老者一摆手,截口笑道:“老头子混了这么多年,再想转行去当毛贼,可也不容易了。”说罢目光一瞬不瞬,盯着婉晴道:“小姑娘,可偷过东西么?”
婉晴被他盯得发毛,忙道:“且不说它,且不说它。只怕这块碎银子店家还找不开来呢。”
老者把碎银端到眼前,轻吹细看,似乎颇为不舍。
忽听那小二懒懒地道:“莫要小觑人,怎么找不开?”顿了顿,又冷笑道:“才吃了四钱,值得什么?咱要打烊了,快走吧。”
婉晴盯着那小二,怪道:“你会开店么?”
小二笑道:“咱可不缺银子。”挥手向柜台一指。
三人打眼望时,只惊得合不拢嘴,敢情柜台边上竟堆满了白花花的银子,看上去足足不下百两。
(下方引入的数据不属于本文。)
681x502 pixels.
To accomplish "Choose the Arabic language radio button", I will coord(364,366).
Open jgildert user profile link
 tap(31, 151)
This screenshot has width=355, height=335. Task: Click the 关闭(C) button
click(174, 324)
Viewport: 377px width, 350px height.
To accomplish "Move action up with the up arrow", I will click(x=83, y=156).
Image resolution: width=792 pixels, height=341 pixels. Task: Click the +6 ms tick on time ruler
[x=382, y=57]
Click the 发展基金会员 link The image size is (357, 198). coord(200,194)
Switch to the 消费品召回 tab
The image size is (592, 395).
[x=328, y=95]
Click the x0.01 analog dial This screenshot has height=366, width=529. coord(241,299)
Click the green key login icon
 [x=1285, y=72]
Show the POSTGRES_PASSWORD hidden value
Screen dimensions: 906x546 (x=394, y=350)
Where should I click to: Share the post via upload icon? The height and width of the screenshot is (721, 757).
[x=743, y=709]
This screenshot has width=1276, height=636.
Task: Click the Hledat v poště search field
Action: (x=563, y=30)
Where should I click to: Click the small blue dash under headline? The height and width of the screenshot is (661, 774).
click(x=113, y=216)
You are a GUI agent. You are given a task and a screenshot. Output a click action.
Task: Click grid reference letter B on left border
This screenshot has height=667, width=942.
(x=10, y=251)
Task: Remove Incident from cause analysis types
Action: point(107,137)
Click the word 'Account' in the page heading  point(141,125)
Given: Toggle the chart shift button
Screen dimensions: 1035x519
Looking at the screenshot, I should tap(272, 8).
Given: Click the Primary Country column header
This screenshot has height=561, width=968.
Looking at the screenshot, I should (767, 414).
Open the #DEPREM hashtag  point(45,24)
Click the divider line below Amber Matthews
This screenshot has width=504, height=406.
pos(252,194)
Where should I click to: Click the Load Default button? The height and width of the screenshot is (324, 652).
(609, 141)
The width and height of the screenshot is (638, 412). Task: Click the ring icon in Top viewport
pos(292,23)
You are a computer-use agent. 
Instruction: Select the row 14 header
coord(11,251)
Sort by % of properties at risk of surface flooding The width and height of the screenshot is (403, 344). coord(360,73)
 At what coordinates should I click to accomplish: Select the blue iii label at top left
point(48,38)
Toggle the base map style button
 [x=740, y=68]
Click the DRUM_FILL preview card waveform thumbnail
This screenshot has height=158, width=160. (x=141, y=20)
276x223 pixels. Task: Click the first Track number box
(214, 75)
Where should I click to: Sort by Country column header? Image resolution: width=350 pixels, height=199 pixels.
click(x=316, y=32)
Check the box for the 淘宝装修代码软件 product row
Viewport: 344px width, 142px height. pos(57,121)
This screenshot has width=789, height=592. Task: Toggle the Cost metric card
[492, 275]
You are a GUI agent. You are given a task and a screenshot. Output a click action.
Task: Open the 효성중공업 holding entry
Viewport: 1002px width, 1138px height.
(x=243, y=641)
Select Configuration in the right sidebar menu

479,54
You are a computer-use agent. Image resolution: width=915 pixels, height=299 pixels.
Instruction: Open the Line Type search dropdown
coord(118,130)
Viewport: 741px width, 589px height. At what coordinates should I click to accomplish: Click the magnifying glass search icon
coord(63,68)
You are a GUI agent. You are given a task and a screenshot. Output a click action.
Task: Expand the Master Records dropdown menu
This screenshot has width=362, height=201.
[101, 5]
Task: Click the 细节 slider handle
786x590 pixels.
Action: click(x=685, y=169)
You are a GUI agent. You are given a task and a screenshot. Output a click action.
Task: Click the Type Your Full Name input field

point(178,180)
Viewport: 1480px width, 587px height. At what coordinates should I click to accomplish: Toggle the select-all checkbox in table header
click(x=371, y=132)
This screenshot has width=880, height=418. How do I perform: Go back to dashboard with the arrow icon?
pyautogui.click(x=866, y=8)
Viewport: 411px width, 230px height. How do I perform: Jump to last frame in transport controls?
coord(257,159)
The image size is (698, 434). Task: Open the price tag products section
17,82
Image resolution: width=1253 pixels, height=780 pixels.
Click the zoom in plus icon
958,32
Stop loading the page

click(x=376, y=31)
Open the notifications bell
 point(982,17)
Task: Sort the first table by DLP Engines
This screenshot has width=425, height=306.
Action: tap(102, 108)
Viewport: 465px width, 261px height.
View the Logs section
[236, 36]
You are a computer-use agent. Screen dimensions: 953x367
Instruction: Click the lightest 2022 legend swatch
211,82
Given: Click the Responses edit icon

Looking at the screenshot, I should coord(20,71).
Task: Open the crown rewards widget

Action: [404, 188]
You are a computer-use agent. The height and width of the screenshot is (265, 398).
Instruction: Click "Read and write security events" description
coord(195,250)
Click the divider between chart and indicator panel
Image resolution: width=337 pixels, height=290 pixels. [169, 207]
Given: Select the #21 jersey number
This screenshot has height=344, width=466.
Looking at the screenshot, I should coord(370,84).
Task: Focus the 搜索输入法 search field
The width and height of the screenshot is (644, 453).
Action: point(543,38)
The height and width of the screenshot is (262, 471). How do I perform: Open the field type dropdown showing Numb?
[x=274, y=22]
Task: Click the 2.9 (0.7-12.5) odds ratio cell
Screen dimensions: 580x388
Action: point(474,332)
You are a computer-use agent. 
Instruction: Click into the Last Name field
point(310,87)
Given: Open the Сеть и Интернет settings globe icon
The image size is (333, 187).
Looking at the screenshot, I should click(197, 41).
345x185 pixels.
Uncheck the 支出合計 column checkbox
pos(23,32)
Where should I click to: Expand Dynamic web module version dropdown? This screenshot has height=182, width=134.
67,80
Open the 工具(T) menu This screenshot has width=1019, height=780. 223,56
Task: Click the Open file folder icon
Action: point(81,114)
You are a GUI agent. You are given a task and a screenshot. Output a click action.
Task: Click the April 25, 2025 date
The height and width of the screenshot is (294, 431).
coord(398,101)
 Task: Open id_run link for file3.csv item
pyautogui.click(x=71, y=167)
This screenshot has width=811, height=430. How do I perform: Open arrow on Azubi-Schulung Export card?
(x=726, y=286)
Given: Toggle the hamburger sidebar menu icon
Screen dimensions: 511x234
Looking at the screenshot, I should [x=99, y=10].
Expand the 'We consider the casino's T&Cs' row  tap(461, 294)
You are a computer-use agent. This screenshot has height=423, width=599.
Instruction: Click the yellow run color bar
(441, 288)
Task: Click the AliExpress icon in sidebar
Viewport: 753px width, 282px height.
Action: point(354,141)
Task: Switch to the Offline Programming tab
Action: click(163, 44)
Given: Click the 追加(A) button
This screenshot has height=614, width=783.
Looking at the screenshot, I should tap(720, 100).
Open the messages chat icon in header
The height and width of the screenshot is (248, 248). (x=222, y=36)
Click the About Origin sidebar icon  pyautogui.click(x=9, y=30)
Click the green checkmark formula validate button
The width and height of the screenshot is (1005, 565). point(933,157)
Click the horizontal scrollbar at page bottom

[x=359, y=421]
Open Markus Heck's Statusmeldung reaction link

婉晴叹道:“有这许多银子,便开十家酒铺也绰绰有余啦。”
小二啧啧道:“那是自然。”
凌钦霜怪道:“那这里却为何这般惨淡?”
小二道:“三位是外乡人,不知这儿的情形。咱们这儿,什么都缺,就是不缺银子。家家户户储存的银两,少则几两,多则百两,再也不怕官府捐税了。可这银子,既不能让荒地开垦,又不能让井水长流,虽然多,又有何用?”
婉晴道:“可以去买粮食啊?”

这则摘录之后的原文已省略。